Having tested the rod with the guides temporarily taped in position, along with a heavy fibreglass extension for extra rod length, and been satisfied that everything is where it should be, we’ll now move forward with fixing the components permanently in place. Fishing rods are always built starting from the butt and working towards the tip.
I wanted a full 16 foot (4.9m) rod capable of casting up to 9 oz (255g) of lead. Surf rod blanks that fit these demanding criteria are just not made, or so I thought! The old Rangoon canes were the nearest thing to it, but the weight and inconvenience of a one-piece rod ruled these out for me.
I heard that Kilwell Sports had a limited number of what they called “9 oz surf rod blanks.” These monster graphite surf rod blanks were made by Kilwell at their factory in Rotorua and all the rods produced were exported overseas, notably to Hawaii where such powerful rods are ideally suited to fishing in the big powerful ocean swells. Hence the reason I had not seen one before.

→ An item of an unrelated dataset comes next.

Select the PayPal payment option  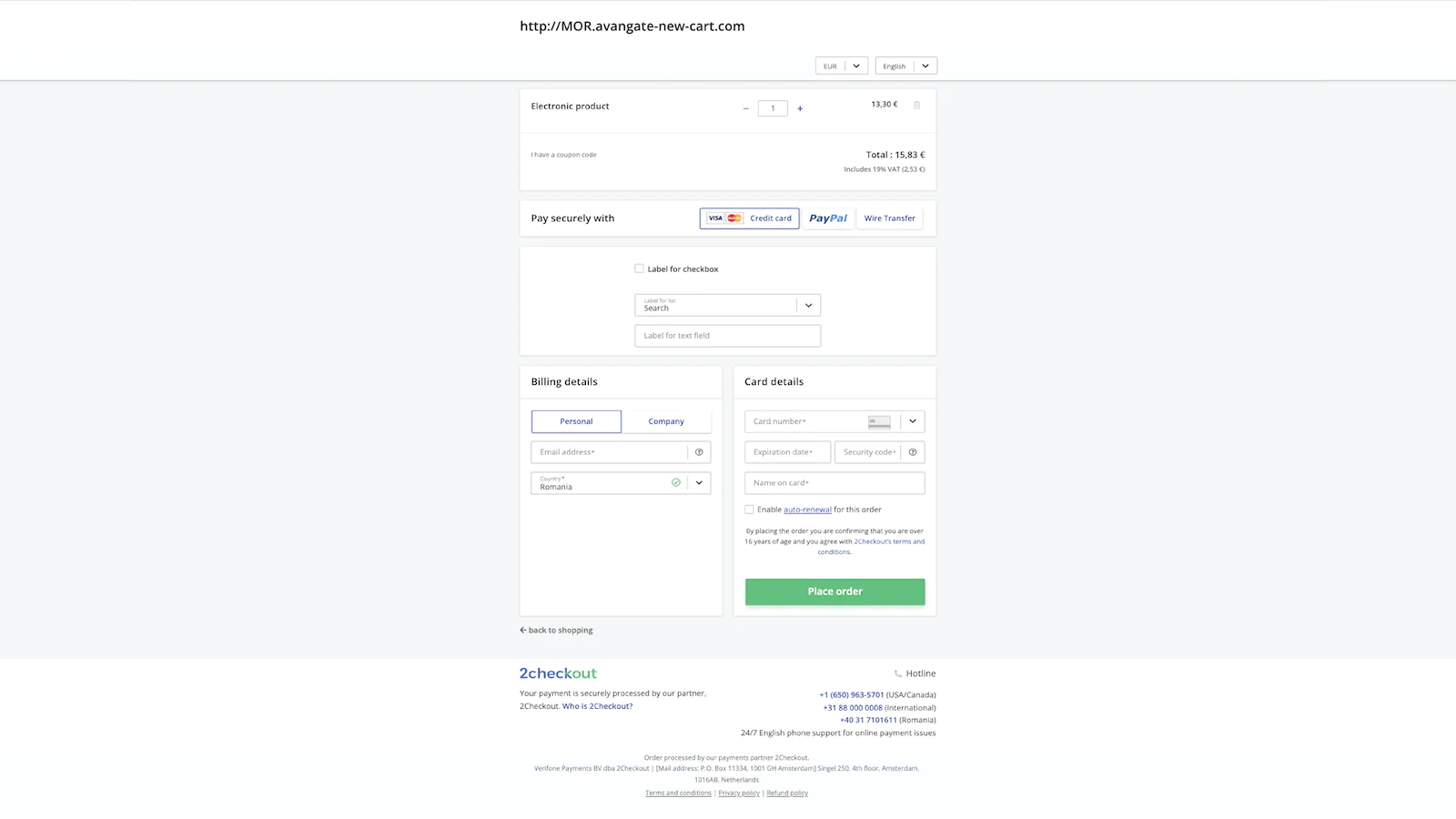[x=827, y=218]
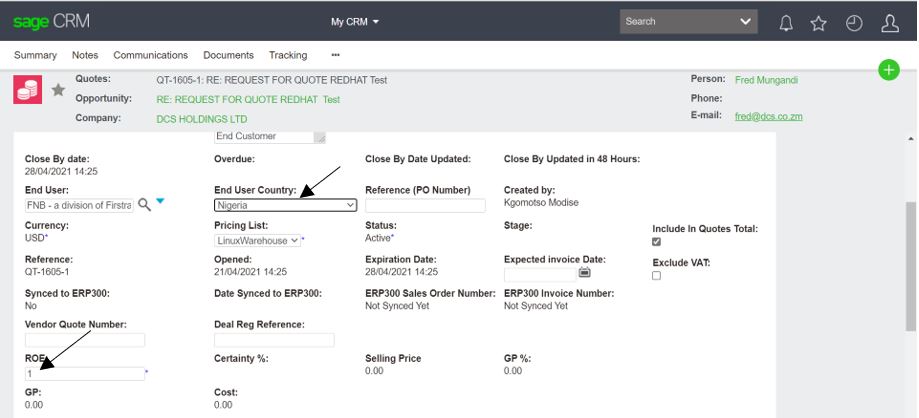Uncheck Include In Quotes Total checkbox
Viewport: 919px width, 418px height.
[656, 242]
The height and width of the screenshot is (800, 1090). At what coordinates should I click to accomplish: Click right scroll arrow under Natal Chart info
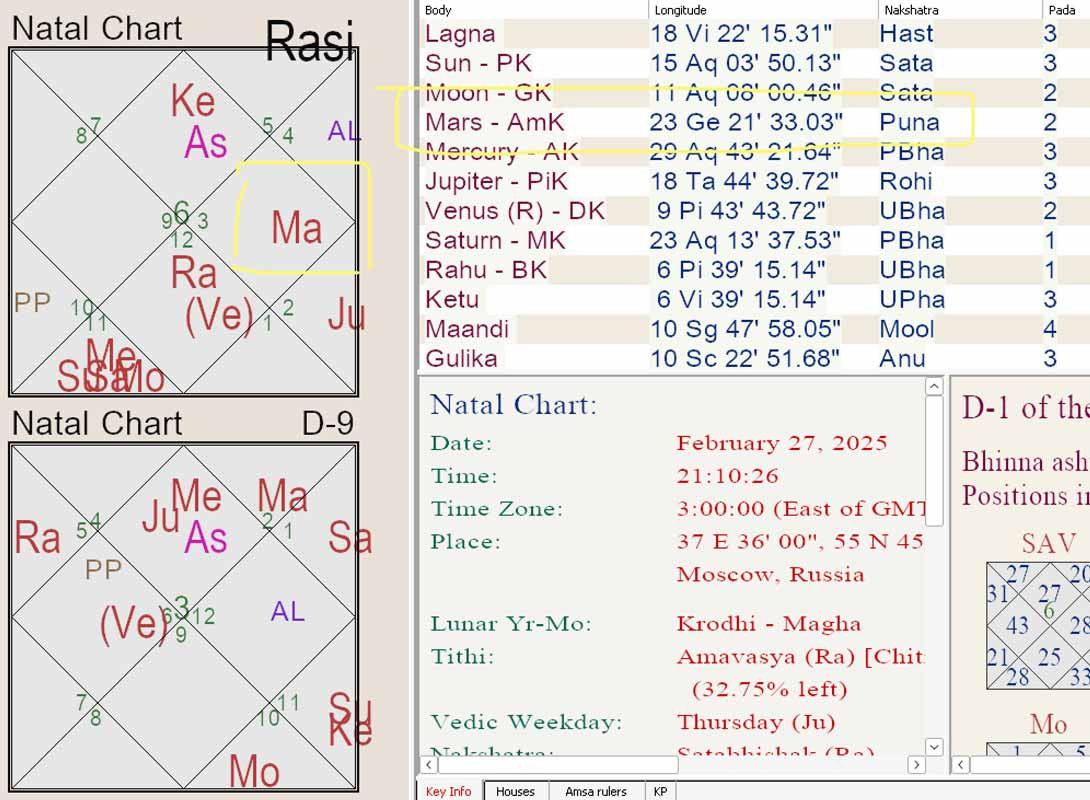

The Kilwell 9 oz blank measures 13’6” in length, with a Fenwick type ”tip-over-butt” ferrule midway along the blank. The wall of the blank is surprisingly thick and heavy for a graphite surf rod. The butt section, in particular, is very stiff; almost to the point of not bending at all. The tip section is quite stiff also and reminds me of a 24kg ocean trolling rod blank!
I could see that the finished rod was going to be a very powerful beast. One of the best things about making up your own rods from scratch is that you can build them to suit yourself – no “off the rack” construction here.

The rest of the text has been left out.